A denúncia foi feita na quarta-feira (20) em entrevista coletiva na sede do Sindicato dos Jornalistas Profissionais de Minas Gerais (SJPMG), a Casa do Jornalista, em Belo Horizonte. Participaram do encontro representantes das comunidades de Bento Rodrigues e Paracatu de Cima, da Caritas e da Fundação Ford, que assessoram os atingidos, e do jornal A Sirene, criado pelos atingidos.

Um dos pontos de conflito é que, para indenizarem os atingidos com novos terrenos, a Fundação Renova – criada para reparar o impacto do rompimento da barragem – estaria exigindo uma permuta: os moradores teriam de abrir mão dos seus imóveis originais. Isto significa, na prática, que as empresas se apropriariam das comunidades rurais que destruíram.

Os antigos moradores de Bento Rodrigues e Paracatu de Cima não querem abrir mão do seu patrimônio material e imaterial – seus imóveis, sua memória, sua história, suas comunidades. “Queremos manter nossas origens. Muitos preferem reconstruir no mesmo local”, disse Mauro da Silva, representante da comunidade de Bento Rodrigues.

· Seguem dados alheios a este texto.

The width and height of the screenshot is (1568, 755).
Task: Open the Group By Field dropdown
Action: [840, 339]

Por medo de perder seus terrenos e seus animais, diversos moradores permanecem em áreas consideradas de risco, informou Maria do Carmo D’Ângelo, representante da comunidade de Paracatu de Cima. “Com essa história da permuta, muitas pessoas têm medo de não conseguir outro lugar para morar”, disse.

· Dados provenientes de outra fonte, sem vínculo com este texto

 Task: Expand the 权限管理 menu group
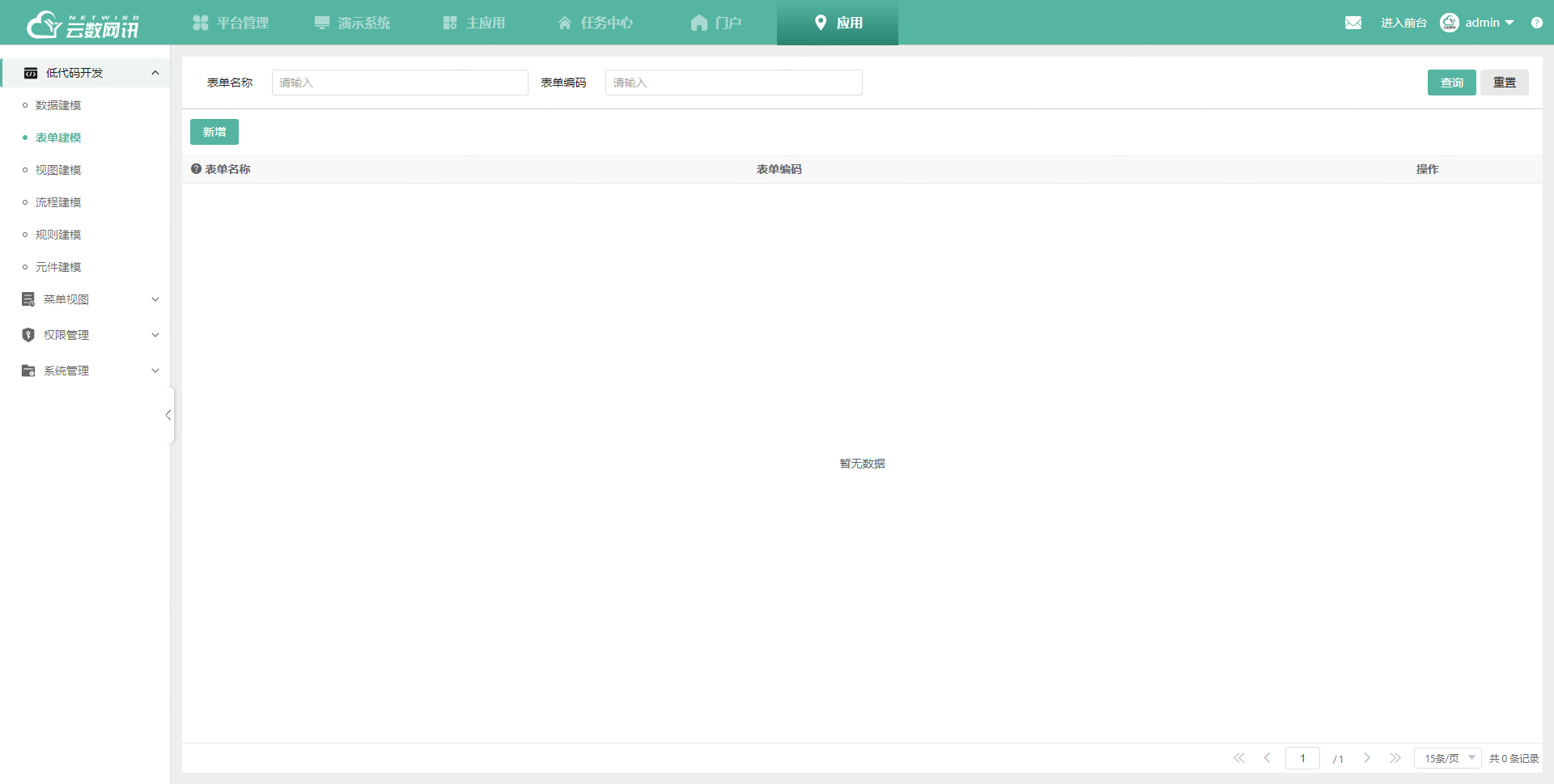pyautogui.click(x=155, y=335)
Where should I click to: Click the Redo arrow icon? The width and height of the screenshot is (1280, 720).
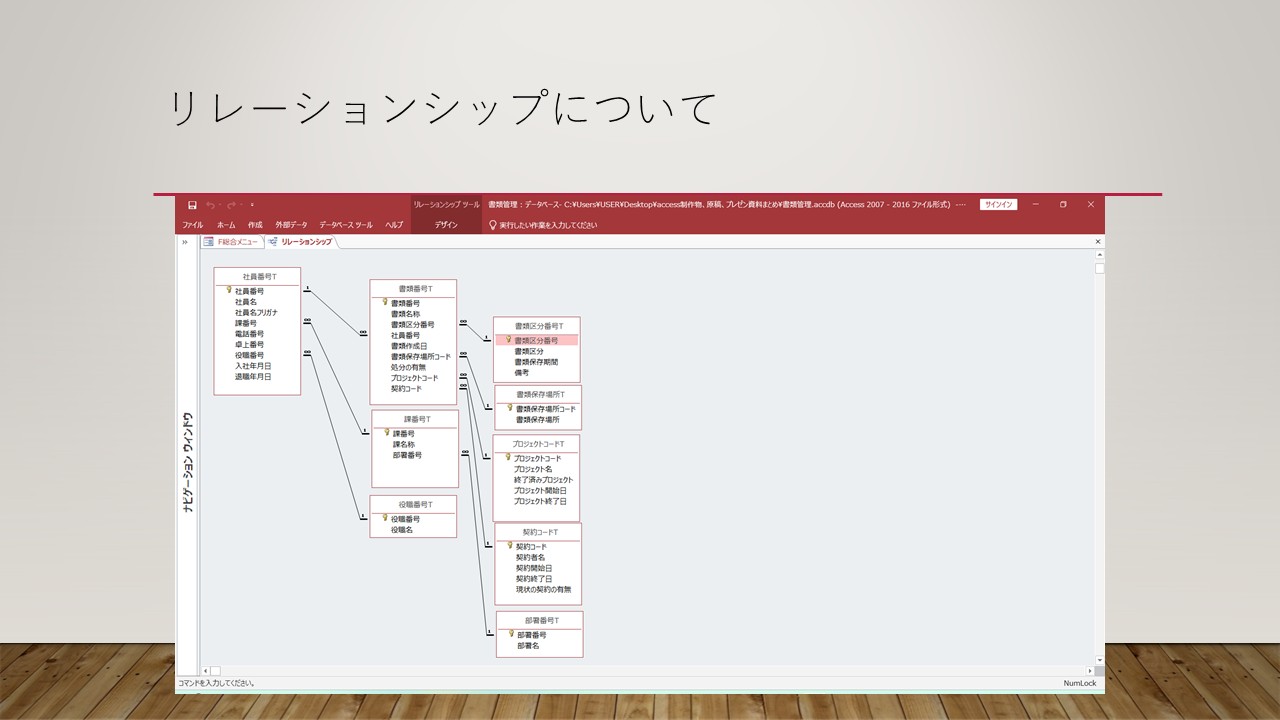(230, 205)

Os atingidos questionam a legitimidade da Fundação Renova. A fundação não tem participação dos atingidos, que não concordam como sua forma de administração e fiscalização. “A fundação foi criada para encobrir o crime do rompimento da barragem”, acusou Mauro da Silva. “Ela tem pouca legitimidade e está muito mais preocupada em retirar direitos do que em reparar”, completou.

Os atingidos se opõem ao cadastro feito pela fundação, que não considera bens imateriais e é prejudicial às vítimas. “Ele é cheio de pegadinhas”, disse Maria do Carmo. “O formulário pergunta se a gente mora numa casa de cômodos. As pessoas respondem que sim, porque a casa tem cômodos, mas para a empresa casa de cômodos é cortiço. Isso é humilhante”, exemplificou.

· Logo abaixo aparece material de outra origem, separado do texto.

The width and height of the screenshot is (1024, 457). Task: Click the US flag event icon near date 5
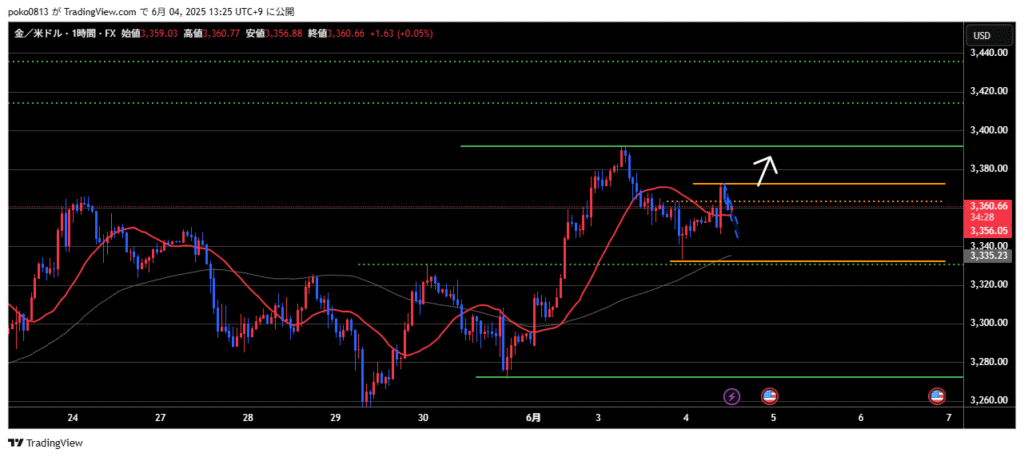point(769,396)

Outro entrave é o reconhecimento das vítimas. Tanto Maria do Carmo quanto Mauro tiveram dificuldade em ser reconhecidos pela Fundação Renova, apesar de moradores antigos nas suas comunidades e terem perdido seus bens e serem desalojados. “Só fui reconhecida seis meses depois, tive de apresentar fotos e documentos”, contou Maria do Carmo.

Diante disso, os atingidos não acreditam que o cronograma de reassentamento dos moradores – até o primeiro semestre de 2019 – seja cumprido. “As coisas não estão andando. Está praticamente na estaca zero”, avaliou Mauro da Silva.

Eles se queixaram das dificuldades de acesso às suas comunidades e denunciaram contradições da mineradora. Passados dois anos, a ponte de Bento Rodrigues não foi reconstruída e a Estrada Real continua bloqueada. Quando se trata de reassentar os moradores em Bento Rodrigues, a empresa alega que a área é de risco, mas ao mesmo tempo, ao solicitar licença de operação, afirma que a área é segura, criticaram os atingidos.